Many homeowners under threat of foreclosure attempt a short sale or a deed-in-lieu-of-foreclosure settlement. Their goal is to escape liability for a potential deficiency between the selling price of the distressed property and the amount owed on the original loan. For federal income tax purposes, such a cancellation of debt (COD) is generally considered ordinary income. Many distressed homeowners face the risk of not only losing their homes but also owing thousands of dollars in income taxes. This article describes contexts in which COD tax liability arises, explains how such liability can be avoided, and analyzes policy implications of such liability.

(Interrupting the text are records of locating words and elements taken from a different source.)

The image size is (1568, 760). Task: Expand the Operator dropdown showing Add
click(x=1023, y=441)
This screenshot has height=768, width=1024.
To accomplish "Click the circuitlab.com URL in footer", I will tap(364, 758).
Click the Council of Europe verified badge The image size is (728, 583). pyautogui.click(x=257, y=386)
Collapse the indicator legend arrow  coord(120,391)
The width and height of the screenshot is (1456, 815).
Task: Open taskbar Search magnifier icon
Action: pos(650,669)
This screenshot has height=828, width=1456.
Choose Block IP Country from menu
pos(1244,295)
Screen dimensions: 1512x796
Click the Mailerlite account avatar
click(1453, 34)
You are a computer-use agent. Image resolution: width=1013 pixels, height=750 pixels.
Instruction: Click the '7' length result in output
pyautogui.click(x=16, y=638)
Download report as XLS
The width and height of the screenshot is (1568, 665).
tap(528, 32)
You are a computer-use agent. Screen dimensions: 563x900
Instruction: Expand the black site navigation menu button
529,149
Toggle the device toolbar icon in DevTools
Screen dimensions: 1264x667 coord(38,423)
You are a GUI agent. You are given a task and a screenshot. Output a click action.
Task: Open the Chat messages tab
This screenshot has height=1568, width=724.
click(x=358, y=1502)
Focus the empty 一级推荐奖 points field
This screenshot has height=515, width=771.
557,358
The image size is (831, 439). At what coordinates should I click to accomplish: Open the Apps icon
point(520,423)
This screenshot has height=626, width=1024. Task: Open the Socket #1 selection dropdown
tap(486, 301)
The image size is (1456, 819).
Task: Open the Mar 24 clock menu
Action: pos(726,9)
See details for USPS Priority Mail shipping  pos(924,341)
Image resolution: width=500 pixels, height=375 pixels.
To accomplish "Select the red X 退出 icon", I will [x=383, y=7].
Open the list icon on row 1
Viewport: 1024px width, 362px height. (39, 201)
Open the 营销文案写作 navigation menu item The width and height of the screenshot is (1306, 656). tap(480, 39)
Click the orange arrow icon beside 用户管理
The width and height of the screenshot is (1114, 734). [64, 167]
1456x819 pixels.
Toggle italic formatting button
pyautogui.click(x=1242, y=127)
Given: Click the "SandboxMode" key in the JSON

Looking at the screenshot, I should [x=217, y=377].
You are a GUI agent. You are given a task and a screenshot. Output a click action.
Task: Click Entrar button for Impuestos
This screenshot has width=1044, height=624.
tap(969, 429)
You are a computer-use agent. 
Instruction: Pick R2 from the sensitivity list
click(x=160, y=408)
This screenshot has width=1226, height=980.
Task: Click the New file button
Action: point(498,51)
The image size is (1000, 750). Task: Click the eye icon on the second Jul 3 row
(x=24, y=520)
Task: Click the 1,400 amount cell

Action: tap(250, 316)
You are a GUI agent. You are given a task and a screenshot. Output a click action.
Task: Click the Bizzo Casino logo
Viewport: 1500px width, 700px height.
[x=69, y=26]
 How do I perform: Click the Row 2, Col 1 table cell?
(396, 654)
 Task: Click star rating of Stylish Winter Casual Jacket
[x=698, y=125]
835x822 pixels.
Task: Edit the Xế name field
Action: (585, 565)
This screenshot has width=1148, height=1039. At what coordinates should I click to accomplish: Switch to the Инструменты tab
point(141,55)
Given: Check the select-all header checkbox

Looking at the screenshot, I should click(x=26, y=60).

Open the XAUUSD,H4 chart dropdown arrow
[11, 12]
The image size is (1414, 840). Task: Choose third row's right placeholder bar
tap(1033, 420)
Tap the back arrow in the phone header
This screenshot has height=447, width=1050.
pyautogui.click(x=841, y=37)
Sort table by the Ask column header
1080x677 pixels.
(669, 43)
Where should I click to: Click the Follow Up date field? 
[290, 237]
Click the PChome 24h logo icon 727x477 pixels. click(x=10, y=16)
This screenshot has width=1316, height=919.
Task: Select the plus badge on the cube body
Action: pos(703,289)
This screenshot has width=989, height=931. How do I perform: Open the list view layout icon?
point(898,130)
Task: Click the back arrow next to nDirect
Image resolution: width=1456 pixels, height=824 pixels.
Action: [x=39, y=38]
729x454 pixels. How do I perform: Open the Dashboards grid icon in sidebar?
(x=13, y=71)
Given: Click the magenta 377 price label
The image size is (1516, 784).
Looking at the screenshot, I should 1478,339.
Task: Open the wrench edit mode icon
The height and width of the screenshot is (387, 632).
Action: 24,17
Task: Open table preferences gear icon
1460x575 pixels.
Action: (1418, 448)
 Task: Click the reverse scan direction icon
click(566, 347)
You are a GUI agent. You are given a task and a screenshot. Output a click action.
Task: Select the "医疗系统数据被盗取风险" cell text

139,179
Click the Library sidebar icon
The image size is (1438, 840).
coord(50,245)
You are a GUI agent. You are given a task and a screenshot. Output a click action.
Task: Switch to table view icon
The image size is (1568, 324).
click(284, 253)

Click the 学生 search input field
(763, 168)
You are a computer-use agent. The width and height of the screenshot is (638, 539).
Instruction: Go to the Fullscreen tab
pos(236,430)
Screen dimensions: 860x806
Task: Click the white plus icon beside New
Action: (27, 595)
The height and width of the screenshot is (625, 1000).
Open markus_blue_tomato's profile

When does COD taxation arise? When homeowners seek to keep their homes with modified loan terms, such modifications traditionally have been treated as COD income if the modifications are deemed significant. Alternatively, homeowners unwilling or unable to modify their loans may seek short sales or deeds in lieu of foreclosure, which also have generated COD taxation discussions. In such scenarios, homeowners bargain for a settlement in which a lender accepts less than the full amount owed in return for a sale to a third party or for the relinquishment of the deed. In return for generating such a sale or for recovering the property, lenders often waive their right to collect the deficiency. The forgiveness of the deficiency owed is a classic example of COD income and normally would generate tax liability at ordinary income rates.
Unfortunately, homeowners using waivers of deficiencies face a Hobson’s choice: They can declare bankruptcy, costing a few thousand dollars in attorney’s fees and discharge personal liability; or they can settle with their lender and face many more thousands of dollars of tax liability from COD income taxed at ordinary income rates.